*Data shown*.
====

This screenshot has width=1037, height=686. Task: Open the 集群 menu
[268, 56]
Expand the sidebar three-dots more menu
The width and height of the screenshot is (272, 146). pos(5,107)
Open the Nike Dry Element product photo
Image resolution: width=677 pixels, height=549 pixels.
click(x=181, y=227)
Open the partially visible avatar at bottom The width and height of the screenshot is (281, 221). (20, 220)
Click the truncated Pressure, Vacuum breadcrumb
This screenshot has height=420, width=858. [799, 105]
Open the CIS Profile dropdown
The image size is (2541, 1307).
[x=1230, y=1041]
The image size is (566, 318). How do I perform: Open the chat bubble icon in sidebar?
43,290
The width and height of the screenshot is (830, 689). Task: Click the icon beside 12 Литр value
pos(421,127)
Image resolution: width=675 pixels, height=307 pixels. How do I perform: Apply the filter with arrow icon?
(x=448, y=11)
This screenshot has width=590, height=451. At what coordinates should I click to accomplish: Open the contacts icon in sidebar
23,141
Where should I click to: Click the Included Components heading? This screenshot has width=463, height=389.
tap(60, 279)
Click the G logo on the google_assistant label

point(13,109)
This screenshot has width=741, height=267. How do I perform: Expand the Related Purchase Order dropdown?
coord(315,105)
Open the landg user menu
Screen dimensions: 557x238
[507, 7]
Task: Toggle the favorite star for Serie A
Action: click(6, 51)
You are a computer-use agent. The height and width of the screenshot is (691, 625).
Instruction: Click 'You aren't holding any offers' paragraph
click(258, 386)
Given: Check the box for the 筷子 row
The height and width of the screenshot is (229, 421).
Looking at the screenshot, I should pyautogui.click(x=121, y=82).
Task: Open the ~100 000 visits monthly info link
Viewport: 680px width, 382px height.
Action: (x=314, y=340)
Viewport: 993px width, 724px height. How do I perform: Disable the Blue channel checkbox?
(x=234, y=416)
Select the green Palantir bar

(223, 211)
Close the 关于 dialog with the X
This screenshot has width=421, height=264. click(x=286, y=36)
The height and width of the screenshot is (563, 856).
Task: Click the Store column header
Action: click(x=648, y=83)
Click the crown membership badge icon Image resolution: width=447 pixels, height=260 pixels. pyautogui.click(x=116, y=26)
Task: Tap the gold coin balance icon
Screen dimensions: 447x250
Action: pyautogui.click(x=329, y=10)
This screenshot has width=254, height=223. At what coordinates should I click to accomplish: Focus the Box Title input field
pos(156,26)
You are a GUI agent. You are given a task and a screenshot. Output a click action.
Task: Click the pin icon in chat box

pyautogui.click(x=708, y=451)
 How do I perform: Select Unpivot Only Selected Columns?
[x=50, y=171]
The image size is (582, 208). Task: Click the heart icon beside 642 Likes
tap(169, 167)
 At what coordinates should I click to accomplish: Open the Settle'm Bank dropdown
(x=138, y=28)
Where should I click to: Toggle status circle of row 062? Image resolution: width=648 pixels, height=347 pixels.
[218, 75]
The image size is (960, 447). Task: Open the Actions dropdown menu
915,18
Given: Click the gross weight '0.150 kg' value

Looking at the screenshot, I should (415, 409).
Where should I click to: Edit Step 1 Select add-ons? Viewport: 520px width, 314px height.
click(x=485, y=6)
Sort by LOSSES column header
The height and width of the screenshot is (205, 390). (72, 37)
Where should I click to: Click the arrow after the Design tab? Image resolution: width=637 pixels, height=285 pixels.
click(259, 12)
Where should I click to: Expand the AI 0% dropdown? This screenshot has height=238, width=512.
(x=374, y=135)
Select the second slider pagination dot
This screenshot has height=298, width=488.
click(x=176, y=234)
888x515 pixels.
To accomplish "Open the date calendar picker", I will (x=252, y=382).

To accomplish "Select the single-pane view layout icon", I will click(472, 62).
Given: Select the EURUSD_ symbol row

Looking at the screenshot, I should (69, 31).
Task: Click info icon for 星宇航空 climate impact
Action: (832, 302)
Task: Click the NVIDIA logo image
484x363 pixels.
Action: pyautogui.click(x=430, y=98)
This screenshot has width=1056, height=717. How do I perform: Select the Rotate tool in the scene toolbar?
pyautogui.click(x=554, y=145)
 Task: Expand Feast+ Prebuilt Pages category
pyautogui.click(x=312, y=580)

====

*Goal of the exercise*. Write the listing out again, word for word, in its entirety.

*Exercise response*.
This screenshot has width=1037, height=686. Task: Open the 集群 menu
[268, 56]
Expand the sidebar three-dots more menu
The width and height of the screenshot is (272, 146). pos(5,107)
Open the Nike Dry Element product photo
Image resolution: width=677 pixels, height=549 pixels.
click(x=181, y=227)
Open the partially visible avatar at bottom The width and height of the screenshot is (281, 221). (20, 220)
Click the truncated Pressure, Vacuum breadcrumb
This screenshot has height=420, width=858. [799, 105]
Open the CIS Profile dropdown
The image size is (2541, 1307).
[x=1230, y=1041]
The image size is (566, 318). How do I perform: Open the chat bubble icon in sidebar?
43,290
The width and height of the screenshot is (830, 689). Task: Click the icon beside 12 Литр value
pos(421,127)
Image resolution: width=675 pixels, height=307 pixels. How do I perform: Apply the filter with arrow icon?
(x=448, y=11)
This screenshot has width=590, height=451. At what coordinates should I click to accomplish: Open the contacts icon in sidebar
23,141
Where should I click to: Click the Included Components heading? This screenshot has width=463, height=389.
tap(60, 279)
Click the G logo on the google_assistant label

point(13,109)
This screenshot has width=741, height=267. How do I perform: Expand the Related Purchase Order dropdown?
coord(315,105)
Open the landg user menu
Screen dimensions: 557x238
[507, 7]
Task: Toggle the favorite star for Serie A
Action: click(6, 51)
You are a computer-use agent. The height and width of the screenshot is (691, 625).
Instruction: Click 'You aren't holding any offers' paragraph
click(258, 386)
Given: Check the box for the 筷子 row
The height and width of the screenshot is (229, 421).
Looking at the screenshot, I should pyautogui.click(x=121, y=82).
Task: Open the ~100 000 visits monthly info link
Viewport: 680px width, 382px height.
Action: (x=314, y=340)
Viewport: 993px width, 724px height. How do I perform: Disable the Blue channel checkbox?
(x=234, y=416)
Select the green Palantir bar

(223, 211)
Close the 关于 dialog with the X
This screenshot has width=421, height=264. click(x=286, y=36)
The height and width of the screenshot is (563, 856).
Task: Click the Store column header
Action: click(x=648, y=83)
Click the crown membership badge icon Image resolution: width=447 pixels, height=260 pixels. pyautogui.click(x=116, y=26)
Task: Tap the gold coin balance icon
Screen dimensions: 447x250
Action: pyautogui.click(x=329, y=10)
This screenshot has width=254, height=223. At what coordinates should I click to accomplish: Focus the Box Title input field
pos(156,26)
You are a GUI agent. You are given a task and a screenshot. Output a click action.
Task: Click the pin icon in chat box

pyautogui.click(x=708, y=451)
 How do I perform: Select Unpivot Only Selected Columns?
[x=50, y=171]
The image size is (582, 208). Task: Click the heart icon beside 642 Likes
tap(169, 167)
 At what coordinates should I click to accomplish: Open the Settle'm Bank dropdown
(x=138, y=28)
Where should I click to: Toggle status circle of row 062? Image resolution: width=648 pixels, height=347 pixels.
[218, 75]
The image size is (960, 447). Task: Open the Actions dropdown menu
915,18
Given: Click the gross weight '0.150 kg' value

Looking at the screenshot, I should (415, 409).
Where should I click to: Edit Step 1 Select add-ons? Viewport: 520px width, 314px height.
click(x=485, y=6)
Sort by LOSSES column header
The height and width of the screenshot is (205, 390). (72, 37)
Where should I click to: Click the arrow after the Design tab? Image resolution: width=637 pixels, height=285 pixels.
click(259, 12)
Where should I click to: Expand the AI 0% dropdown? This screenshot has height=238, width=512.
(x=374, y=135)
Select the second slider pagination dot
This screenshot has height=298, width=488.
click(x=176, y=234)
888x515 pixels.
To accomplish "Open the date calendar picker", I will (x=252, y=382).

To accomplish "Select the single-pane view layout icon", I will click(472, 62).
Given: Select the EURUSD_ symbol row

Looking at the screenshot, I should (69, 31).
Task: Click info icon for 星宇航空 climate impact
Action: (832, 302)
Task: Click the NVIDIA logo image
484x363 pixels.
Action: pyautogui.click(x=430, y=98)
This screenshot has width=1056, height=717. How do I perform: Select the Rotate tool in the scene toolbar?
pyautogui.click(x=554, y=145)
 Task: Expand Feast+ Prebuilt Pages category
pyautogui.click(x=312, y=580)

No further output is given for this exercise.